COMPARISON OF DEXTRAN AND HEMATOCRIT EFFECTS IN THE PULMONARY MICROCIRCULATION

We have compared the effects of an increase in perfusate viscosity induced by dextran and by hematocrit (Hct) on segmental vascular resistance in the pulmonary circulation and the effect of flow on microvascular resistance in lungs perfused with dextran and red blood cells. We isolated and perfused lungs of 39 neonatal rabbits weighing 670 +/- 250 g. To determine the effect of dextran, group 1 (n = 8) lungs were perfused with both 5% and 20% dextran 70 solutions (Hct, approximately 25%); to determine the effect of Hct, group 2 (n = 5) lungs were perfused alternately with 5% and 40% Hct solutions (5% dextran 70). In group 1 and group 2 lungs, experiments were done at constant flow and pressure. Group 3 and group 4 (each n = 4) lungs were perfused with 5% and 20% dextran 70, respectively (0 Hct); group 5 (n = 5), with 10% dextran 70; group 6 (n = 7), with 5% dextran 500; and group 7 (n = 6), with 20% dextran 70 (Hct, approximately 5%).
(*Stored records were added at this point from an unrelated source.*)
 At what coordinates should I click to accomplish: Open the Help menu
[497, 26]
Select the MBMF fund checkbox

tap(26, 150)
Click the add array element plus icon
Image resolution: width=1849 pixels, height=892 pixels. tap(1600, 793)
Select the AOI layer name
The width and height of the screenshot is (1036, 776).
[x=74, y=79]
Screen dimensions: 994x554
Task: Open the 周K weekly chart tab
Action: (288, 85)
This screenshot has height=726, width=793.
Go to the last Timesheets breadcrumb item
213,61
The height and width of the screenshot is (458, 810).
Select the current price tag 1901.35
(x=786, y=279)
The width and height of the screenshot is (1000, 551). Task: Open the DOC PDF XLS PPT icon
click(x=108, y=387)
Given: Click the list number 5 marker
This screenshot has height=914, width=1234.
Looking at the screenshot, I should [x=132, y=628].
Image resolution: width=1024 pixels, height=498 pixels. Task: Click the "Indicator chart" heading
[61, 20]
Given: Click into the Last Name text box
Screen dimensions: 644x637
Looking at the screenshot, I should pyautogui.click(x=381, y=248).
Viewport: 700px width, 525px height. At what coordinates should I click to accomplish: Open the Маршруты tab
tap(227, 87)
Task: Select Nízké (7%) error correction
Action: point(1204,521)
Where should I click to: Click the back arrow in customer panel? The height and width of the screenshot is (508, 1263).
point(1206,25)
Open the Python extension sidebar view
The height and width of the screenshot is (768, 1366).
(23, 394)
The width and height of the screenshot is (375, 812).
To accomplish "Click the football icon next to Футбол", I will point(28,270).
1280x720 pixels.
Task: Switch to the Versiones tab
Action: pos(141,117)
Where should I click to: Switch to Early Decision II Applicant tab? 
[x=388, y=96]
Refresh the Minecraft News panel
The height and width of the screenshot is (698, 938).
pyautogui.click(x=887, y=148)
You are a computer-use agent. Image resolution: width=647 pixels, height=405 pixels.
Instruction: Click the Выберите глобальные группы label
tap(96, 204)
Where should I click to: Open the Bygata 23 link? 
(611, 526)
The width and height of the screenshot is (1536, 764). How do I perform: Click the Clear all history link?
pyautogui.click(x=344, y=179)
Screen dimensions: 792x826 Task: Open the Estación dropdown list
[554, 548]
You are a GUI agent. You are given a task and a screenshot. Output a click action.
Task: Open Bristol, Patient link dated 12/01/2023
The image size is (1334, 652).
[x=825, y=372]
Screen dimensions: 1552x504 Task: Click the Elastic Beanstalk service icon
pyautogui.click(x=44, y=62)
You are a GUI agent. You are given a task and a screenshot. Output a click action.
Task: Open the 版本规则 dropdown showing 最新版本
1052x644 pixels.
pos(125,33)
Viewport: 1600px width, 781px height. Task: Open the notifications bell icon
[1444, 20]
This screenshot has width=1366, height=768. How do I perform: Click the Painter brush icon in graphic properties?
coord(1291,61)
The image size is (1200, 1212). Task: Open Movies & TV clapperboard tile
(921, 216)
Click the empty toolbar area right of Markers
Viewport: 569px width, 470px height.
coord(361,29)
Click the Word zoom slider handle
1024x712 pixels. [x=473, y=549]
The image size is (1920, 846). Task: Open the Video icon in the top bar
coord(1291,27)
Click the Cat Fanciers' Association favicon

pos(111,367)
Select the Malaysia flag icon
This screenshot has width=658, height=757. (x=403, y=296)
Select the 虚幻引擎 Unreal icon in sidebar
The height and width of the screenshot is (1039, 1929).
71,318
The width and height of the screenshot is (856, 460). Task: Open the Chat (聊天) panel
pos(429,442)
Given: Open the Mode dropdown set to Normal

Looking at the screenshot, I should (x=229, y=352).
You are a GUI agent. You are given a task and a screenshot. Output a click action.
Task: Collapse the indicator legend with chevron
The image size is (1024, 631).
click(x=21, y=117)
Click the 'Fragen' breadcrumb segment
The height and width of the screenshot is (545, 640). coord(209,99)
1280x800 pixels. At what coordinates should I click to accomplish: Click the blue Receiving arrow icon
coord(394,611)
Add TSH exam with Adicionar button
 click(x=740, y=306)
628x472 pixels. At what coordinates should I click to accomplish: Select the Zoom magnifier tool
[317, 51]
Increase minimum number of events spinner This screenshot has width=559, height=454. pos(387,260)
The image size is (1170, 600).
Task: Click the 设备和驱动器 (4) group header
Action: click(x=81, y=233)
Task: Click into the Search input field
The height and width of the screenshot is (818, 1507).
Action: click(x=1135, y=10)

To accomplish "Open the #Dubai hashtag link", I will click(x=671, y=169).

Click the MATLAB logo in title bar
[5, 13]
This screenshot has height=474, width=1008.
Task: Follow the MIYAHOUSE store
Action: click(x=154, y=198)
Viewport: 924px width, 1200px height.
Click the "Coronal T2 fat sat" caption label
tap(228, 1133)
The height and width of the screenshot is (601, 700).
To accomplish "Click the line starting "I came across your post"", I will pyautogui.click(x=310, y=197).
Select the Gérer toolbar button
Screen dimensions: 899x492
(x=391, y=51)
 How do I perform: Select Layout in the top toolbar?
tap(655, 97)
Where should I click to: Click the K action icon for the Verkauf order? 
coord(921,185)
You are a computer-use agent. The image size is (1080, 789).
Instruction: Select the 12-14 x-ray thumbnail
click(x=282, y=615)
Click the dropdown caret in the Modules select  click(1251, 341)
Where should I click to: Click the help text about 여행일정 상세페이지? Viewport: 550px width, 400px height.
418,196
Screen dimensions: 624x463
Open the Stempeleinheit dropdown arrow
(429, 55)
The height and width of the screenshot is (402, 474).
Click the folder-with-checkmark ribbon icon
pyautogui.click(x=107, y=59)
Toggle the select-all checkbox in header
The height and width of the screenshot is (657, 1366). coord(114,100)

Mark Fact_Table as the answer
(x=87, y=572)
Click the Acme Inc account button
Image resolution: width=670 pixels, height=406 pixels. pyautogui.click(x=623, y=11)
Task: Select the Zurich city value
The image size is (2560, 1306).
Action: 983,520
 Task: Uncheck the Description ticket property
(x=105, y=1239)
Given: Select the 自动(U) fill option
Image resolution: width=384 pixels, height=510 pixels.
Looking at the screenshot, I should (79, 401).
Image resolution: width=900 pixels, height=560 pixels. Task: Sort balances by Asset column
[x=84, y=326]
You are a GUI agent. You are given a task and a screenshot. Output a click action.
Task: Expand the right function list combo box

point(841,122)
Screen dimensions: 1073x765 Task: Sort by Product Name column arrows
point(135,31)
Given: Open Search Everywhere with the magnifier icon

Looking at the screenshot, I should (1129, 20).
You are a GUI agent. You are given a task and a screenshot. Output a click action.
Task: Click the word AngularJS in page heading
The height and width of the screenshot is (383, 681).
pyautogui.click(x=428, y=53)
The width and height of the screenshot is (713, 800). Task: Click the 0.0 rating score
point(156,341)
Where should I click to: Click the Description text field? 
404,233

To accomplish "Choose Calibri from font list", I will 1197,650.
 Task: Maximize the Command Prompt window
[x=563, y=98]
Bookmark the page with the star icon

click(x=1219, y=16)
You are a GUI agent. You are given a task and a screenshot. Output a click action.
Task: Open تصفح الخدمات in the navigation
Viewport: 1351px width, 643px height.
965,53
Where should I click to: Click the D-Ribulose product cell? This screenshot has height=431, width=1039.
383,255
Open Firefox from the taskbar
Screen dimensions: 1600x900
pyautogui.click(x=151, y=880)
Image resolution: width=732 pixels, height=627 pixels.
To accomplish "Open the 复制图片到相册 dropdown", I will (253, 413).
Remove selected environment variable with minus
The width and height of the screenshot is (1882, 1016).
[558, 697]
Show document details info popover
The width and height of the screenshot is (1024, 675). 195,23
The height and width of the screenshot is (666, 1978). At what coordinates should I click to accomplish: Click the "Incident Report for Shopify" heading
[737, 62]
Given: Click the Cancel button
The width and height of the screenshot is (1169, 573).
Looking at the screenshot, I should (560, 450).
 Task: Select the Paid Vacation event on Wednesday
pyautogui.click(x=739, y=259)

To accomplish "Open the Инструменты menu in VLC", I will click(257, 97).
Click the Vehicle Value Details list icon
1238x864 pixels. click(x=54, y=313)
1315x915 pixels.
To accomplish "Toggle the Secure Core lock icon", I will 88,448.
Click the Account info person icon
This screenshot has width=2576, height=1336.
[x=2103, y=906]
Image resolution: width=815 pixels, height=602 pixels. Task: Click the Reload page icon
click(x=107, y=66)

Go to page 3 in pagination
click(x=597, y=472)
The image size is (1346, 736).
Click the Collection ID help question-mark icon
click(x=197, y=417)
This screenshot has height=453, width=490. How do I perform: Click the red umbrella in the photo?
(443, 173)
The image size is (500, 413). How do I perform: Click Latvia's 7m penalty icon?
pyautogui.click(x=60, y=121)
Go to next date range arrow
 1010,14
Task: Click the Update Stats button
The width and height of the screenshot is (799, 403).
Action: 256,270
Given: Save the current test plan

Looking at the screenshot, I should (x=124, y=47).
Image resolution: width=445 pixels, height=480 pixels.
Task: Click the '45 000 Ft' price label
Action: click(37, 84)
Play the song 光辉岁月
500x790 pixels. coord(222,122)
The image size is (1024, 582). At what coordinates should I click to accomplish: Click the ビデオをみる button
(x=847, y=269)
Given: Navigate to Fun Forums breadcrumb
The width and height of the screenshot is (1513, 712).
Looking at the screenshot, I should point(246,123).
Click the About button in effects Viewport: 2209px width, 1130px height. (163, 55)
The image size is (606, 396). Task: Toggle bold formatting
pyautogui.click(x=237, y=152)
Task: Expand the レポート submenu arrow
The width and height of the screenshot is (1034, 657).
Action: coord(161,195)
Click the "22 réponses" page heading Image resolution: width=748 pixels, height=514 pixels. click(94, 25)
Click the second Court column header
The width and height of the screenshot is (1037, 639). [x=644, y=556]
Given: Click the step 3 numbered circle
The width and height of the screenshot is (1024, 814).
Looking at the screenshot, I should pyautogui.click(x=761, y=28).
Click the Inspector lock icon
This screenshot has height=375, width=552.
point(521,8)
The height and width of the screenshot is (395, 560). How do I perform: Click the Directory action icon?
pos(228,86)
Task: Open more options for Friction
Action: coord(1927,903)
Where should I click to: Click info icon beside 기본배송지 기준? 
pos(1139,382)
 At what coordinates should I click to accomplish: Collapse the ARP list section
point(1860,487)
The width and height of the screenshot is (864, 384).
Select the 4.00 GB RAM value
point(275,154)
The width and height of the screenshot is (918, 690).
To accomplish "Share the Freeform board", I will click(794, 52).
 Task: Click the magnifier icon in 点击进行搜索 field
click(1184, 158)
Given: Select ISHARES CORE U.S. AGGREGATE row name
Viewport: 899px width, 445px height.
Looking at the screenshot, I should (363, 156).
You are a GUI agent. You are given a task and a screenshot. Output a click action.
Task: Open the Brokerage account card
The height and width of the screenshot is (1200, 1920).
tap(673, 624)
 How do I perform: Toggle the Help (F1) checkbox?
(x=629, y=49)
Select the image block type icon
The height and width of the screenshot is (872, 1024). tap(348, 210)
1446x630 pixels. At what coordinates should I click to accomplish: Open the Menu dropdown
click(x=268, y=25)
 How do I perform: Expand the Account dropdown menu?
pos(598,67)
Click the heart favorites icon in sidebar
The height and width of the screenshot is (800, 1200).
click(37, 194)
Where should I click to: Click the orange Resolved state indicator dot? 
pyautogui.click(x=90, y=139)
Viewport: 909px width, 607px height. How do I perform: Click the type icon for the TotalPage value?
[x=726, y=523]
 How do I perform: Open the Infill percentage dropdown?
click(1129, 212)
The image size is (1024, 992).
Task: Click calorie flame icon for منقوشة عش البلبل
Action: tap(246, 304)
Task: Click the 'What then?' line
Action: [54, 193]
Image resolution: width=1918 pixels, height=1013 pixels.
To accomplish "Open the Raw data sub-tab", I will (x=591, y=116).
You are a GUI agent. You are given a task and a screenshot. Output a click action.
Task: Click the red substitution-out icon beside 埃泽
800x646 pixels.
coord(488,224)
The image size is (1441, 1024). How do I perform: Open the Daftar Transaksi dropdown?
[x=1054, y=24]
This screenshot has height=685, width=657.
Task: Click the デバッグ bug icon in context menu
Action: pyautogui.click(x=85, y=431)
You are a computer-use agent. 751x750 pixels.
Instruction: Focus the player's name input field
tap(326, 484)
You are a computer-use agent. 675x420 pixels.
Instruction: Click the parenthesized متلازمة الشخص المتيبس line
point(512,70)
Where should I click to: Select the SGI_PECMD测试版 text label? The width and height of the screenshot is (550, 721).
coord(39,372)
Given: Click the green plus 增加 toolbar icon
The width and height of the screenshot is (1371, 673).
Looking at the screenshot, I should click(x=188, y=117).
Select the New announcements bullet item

All lungs were perfused in zone 3; airway and left atrial pressures were 6 and 8 cm H2O, respectively. To partition the circulation, we measured pressures in the pulmonary artery and left atrium continuously and pressures in 20-50-mu-m arterioles and 20-50-mu-m venules by micropuncture. We found that an increase in both the concentration and molecular weight of dextran increased perfusate viscosity and the resistance in all three longitudinal vascular segments: arteries, microvessels, and veins. However, Hct-induced increases in perfusate viscosity resulted in an increase in arterial and venous resistances alone, with no increase in microvascular resistance. In group 1 and group 7 lungs, which were perfused with 20% dextran 70 but with varying Hcts, a greater than 50% increase in flow rate resulted in a greater decrease in microvascular resistance in group 1 lungs that had a higher Hct. Our results indicate that dextran-induced viscosity effects are present in all three vascular segments of the pulmonary circulation, whereas Hct effects are found mainly in arteries and veins greater than 50-mu-m in diameter. Microvascular resistance is altered by flow rate and may also be influenced by dextran-red blood cell interactions.